Bigoted Extremist Fronted Hillsborough Light Rail Pitch

The transparent smear campaign by pro-light rail public officials and supportive media outlets against opponents of a Hillsborough County sales tax increase boomeranged on a gargantuan scale this week.

The embarrassing fallout traveled 650 miles from Raleigh to Tampa.

North Carolina Governor Pat McCrory, who tried to peddle a sales tax increase to Hillsborough voters in 2010, is receiving national criticism for his rabid defense of subverting local anti-discrimination ordinances that extended rights to the LGBT community.

The Charlotte Observer, North Carolina’s largest newspaper lambasted McCrory’s record of sanctioning various legislative measures that are anti-LGBT and anti-black.

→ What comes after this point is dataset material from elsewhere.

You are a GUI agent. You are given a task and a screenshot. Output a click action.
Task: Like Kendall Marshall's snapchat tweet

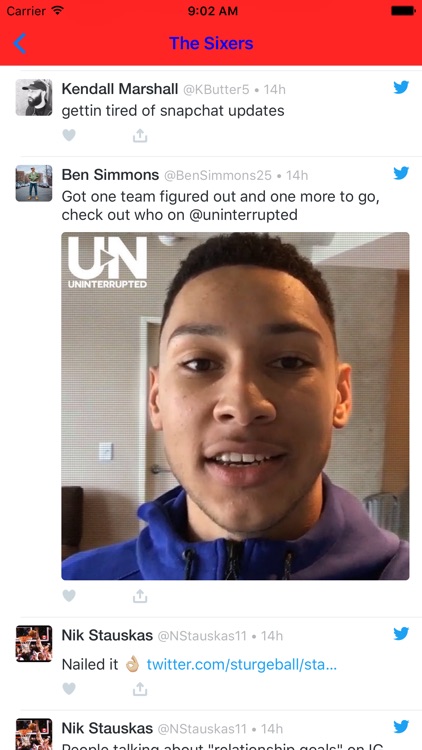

Mitch Perry of SaintPetersBlog reminded us two days ago that Moving Hillsborough Forward, the 2010 version of the Go Hillsborough mass transit effort, brought then-Charlotte Mayor McCrory to Tampa three times to meet the press and advise local officials on how to pitch the sales tax referendum.

The 2010 pro-taxers, a small but vocal cabal that nearly clones this year’s Go Hillsborough list of apostles, proudly proclaimed McCrory as their transit guru.

His participation didn’t help much. Voters emphatically scuttled the transit tax, 58-42 percent. The 2016 Go Hillsborough proposal faces much much taller hurdles.

With no bona fide arguments to convince voters to tax themselves, proponents of this year’s mass transit scam have been relentless in attempting to marginalize their most vocal critics by labeling them as extremists, right wingers, and tea partiers. The fact is that the large and growing opposition to Go Hillsborough is broad-based and bi….bipartisan that is.

The mudslinging perps include Tampa Mayor Bob Buckhorn, County Commissioner Ken Hagan, Connect Tampa Bay executive director Kevin Thurman, and the editorial staffs of The Tampa Tribune and Tampa Bay Times.

The Go Hillsborough effort has been marred from the start–a no-bid contract, specious, unverified “poll” results, public records law violations, a contractor with a scandal-plagued history, a biased law enforcement investigation, and a vague plan that includes light rail but barely mentions it because that component is kryptonite to the vast majority of the electorate.

Meanwhile, public officials have no plan B to widen, build, or maintain Hillsborough’s neglected road system while fiddling around with a mass transit tax referendum that is doomed to fail. Voters are burning.